Stored data:
------------------------------------------------------------------------

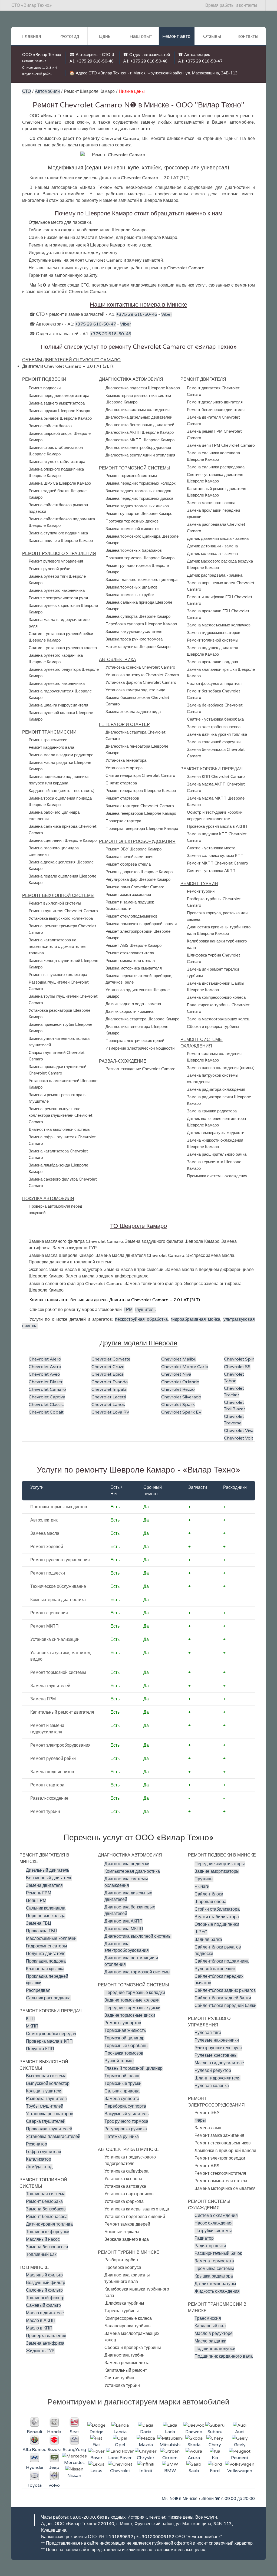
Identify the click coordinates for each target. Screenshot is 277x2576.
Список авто (31, 68)
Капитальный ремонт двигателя (62, 1712)
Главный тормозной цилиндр (133, 2068)
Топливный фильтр (45, 2298)
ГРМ (128, 1309)
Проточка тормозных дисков (58, 1507)
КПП (30, 2018)
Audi (239, 2431)
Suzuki (54, 2449)
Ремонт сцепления (49, 1613)
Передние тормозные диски (132, 2007)
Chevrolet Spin (239, 1359)
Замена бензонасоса (47, 2247)
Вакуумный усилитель (126, 2114)
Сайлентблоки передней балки (225, 2005)
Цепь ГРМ (36, 1900)
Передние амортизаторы (219, 1864)
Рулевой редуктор (212, 2070)
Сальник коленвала (45, 1908)
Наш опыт (141, 36)
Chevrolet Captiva (47, 1397)
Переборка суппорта (125, 2106)
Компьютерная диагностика (58, 1599)
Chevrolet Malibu (178, 1359)
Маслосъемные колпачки (51, 1938)
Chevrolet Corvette (110, 1359)
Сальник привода (122, 2091)
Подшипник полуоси (214, 2348)
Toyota (35, 2485)
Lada (170, 2431)
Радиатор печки (210, 2246)
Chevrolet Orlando (180, 1382)
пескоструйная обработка (141, 1319)
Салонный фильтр (44, 2290)
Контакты (248, 36)
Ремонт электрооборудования (60, 1745)
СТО (26, 91)
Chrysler (145, 2457)
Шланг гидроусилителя (217, 2078)
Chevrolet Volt (238, 1438)
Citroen (169, 2457)
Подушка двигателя (45, 1953)
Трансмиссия (207, 2318)
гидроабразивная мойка (195, 1319)
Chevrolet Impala (109, 1389)
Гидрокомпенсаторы (46, 1946)
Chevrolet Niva (176, 1374)
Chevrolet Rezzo (178, 1389)
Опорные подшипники (216, 1924)
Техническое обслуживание (58, 1586)
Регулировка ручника (125, 2129)
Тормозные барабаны (126, 2045)
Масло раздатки (210, 2341)
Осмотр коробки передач (51, 2033)
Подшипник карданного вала (223, 2356)
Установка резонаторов (49, 2114)
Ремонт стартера (47, 1785)
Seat (74, 2431)
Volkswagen (239, 2470)
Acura (194, 2457)
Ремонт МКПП (44, 1626)
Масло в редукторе (213, 2333)
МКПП (32, 2026)
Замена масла (44, 1533)
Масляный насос (43, 2239)
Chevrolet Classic (46, 1404)
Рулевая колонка (211, 2085)
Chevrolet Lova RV (110, 1412)
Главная (31, 36)
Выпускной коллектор (48, 2083)
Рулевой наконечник (215, 1969)
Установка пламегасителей (53, 2136)
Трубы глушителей (44, 2106)
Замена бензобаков (46, 2209)
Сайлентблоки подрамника (221, 1961)
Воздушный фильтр (45, 2282)
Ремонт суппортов (122, 2023)
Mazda (146, 2444)
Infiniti (145, 2470)
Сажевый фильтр (43, 2305)
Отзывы (212, 36)
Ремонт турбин (45, 1811)
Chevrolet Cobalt (46, 1412)
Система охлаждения (216, 2215)
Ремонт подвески (47, 1573)
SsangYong (74, 2449)
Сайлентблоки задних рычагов (225, 1990)
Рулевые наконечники (216, 2040)
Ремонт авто (176, 36)
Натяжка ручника (121, 2136)
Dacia (145, 2431)
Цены (105, 36)
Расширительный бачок (218, 2253)
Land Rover (120, 2457)
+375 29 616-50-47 (203, 61)
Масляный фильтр (44, 2275)
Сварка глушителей (45, 2121)
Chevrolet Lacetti (108, 1397)
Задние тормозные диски (129, 2015)
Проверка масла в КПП (49, 2041)
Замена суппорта (121, 2098)
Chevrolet (120, 2470)
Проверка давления (46, 2335)
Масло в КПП (39, 2328)
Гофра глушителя (43, 2151)
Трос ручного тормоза (126, 2121)
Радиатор (204, 2238)
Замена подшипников (52, 1772)
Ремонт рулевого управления (60, 1560)
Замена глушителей (50, 1685)
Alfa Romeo (34, 2449)
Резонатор (36, 2144)
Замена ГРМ (43, 1699)
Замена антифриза (45, 2343)
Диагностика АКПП (123, 1921)
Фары (200, 2120)
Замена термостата (214, 2261)
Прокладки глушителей (49, 2129)
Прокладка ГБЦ (41, 1931)
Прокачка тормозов (123, 2053)
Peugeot (239, 2457)
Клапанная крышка (45, 1969)
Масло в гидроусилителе (219, 2063)
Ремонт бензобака (44, 2201)
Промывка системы (214, 2268)
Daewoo (193, 2431)
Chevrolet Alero (45, 1359)
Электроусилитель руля (218, 2048)
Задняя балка (208, 1939)
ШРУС (200, 1932)
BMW (170, 2470)
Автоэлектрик (44, 1520)
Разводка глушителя (46, 2098)
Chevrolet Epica (107, 1374)
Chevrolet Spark (178, 1404)
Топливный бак (41, 2254)
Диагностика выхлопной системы (138, 1936)
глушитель (145, 1309)
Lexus (96, 2470)
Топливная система (45, 2194)
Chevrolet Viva (238, 1430)
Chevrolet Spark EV (181, 1412)
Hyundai (34, 2467)
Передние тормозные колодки (134, 1992)
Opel (120, 2444)
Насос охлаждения (213, 2223)
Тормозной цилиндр (124, 2038)
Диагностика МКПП (123, 1928)
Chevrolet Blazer (46, 1382)
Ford (215, 2470)
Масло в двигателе (45, 2313)
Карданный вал (210, 2326)
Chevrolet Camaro (47, 1389)
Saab (194, 2470)
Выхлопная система (46, 2076)
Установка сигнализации (55, 1639)
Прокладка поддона (46, 1961)
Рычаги (201, 1886)
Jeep (54, 2467)
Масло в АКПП (40, 2320)
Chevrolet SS (237, 1366)
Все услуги (206, 2517)
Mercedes (74, 2462)
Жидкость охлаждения (217, 2291)
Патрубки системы (213, 2230)
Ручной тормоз (119, 2061)
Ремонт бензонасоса (47, 2216)
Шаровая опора (210, 1901)
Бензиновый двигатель (49, 1878)
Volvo (54, 2485)
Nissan (74, 2475)
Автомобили (47, 91)
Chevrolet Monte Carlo (184, 1366)
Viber (166, 314)
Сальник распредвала (48, 1998)
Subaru (214, 2431)
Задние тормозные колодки (132, 2000)
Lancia (120, 2431)
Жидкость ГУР (40, 2351)
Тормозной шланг (122, 2076)
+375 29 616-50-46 (95, 61)
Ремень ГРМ (38, 1893)
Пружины (203, 1879)
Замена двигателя (44, 1885)
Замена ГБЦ (38, 1923)
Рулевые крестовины (216, 2055)
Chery (215, 2444)
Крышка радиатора (213, 2276)
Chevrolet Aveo (44, 1374)
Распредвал (38, 1990)
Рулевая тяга (207, 2032)
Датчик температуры (215, 2283)
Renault (34, 2431)
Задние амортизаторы (216, 1871)
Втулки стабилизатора (216, 1917)
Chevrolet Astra (45, 1366)
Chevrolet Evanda (109, 1382)
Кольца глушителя (44, 2091)
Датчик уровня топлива (49, 2224)
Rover (96, 2457)
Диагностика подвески (126, 1864)
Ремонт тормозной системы (58, 1672)
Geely (240, 2444)
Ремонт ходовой (46, 1546)
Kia (215, 2457)
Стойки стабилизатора (217, 1909)
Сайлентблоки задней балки (222, 1998)
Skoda (193, 2444)
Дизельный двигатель (47, 1870)
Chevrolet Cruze (107, 1366)
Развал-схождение (49, 1798)
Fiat (96, 2444)
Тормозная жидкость (125, 2030)
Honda (54, 2431)
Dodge (96, 2431)
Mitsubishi (170, 2444)
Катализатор (38, 2159)
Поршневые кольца (45, 1915)
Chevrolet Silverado (181, 1397)
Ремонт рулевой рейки (53, 1758)
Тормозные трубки (122, 2083)
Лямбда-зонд (39, 2167)
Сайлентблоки (208, 1894)
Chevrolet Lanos (108, 1404)
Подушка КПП (40, 2049)
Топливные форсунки (47, 2232)
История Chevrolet (146, 2517)
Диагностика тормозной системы (137, 1972)
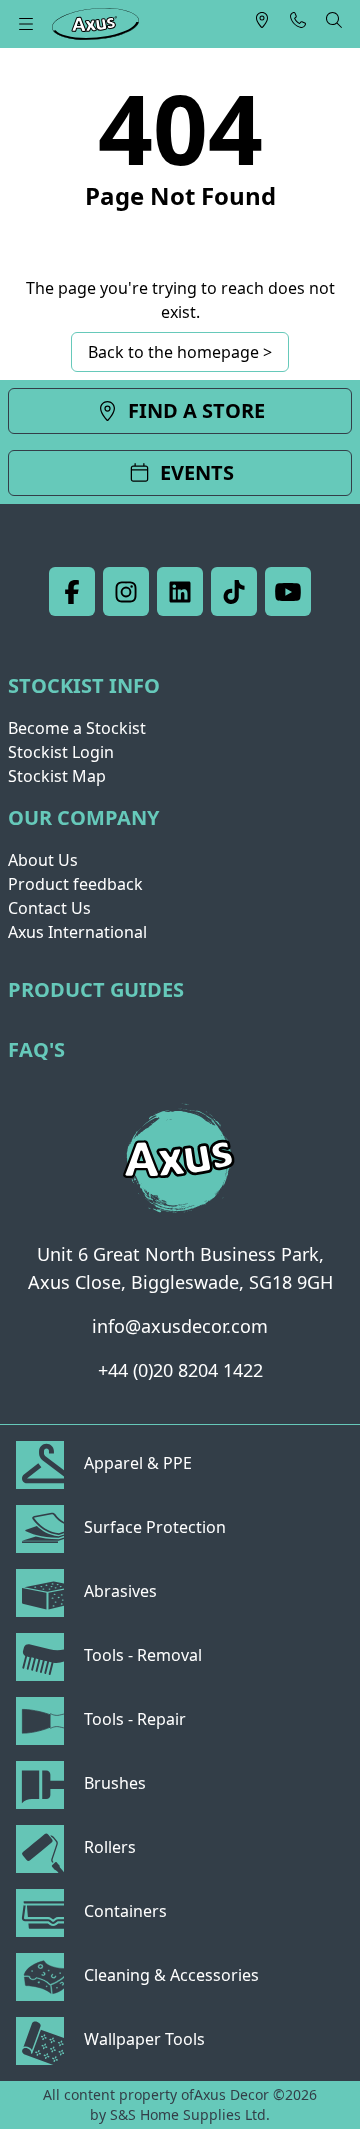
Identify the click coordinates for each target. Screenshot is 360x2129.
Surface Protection (153, 1527)
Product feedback (75, 884)
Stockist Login (61, 752)
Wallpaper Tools (142, 2039)
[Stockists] (262, 20)
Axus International (77, 932)
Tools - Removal (141, 1655)
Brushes (113, 1783)
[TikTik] (234, 591)
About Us (43, 860)
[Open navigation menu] (26, 24)
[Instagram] (126, 591)
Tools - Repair (133, 1719)
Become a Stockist (77, 728)
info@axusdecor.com (180, 1326)
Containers (123, 1911)
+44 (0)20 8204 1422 (180, 1370)
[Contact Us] (298, 20)
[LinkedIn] (180, 591)
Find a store (196, 410)
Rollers (108, 1847)
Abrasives (118, 1591)
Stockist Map (57, 776)
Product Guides (96, 989)
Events (197, 472)
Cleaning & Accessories (169, 1975)
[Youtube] (288, 591)
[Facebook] (72, 591)
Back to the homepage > (180, 352)
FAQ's (36, 1049)
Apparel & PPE (136, 1463)
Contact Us (49, 908)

------------------------------------------------------------------------

WHAT IS REQUIRED: Read the entries and pick out all lines that include the word "Сальник".

PROBLEM SOLUTION:
Сальник коленвала (45, 1908)
Сальник привода (122, 2091)
Сальник распредвала (48, 1998)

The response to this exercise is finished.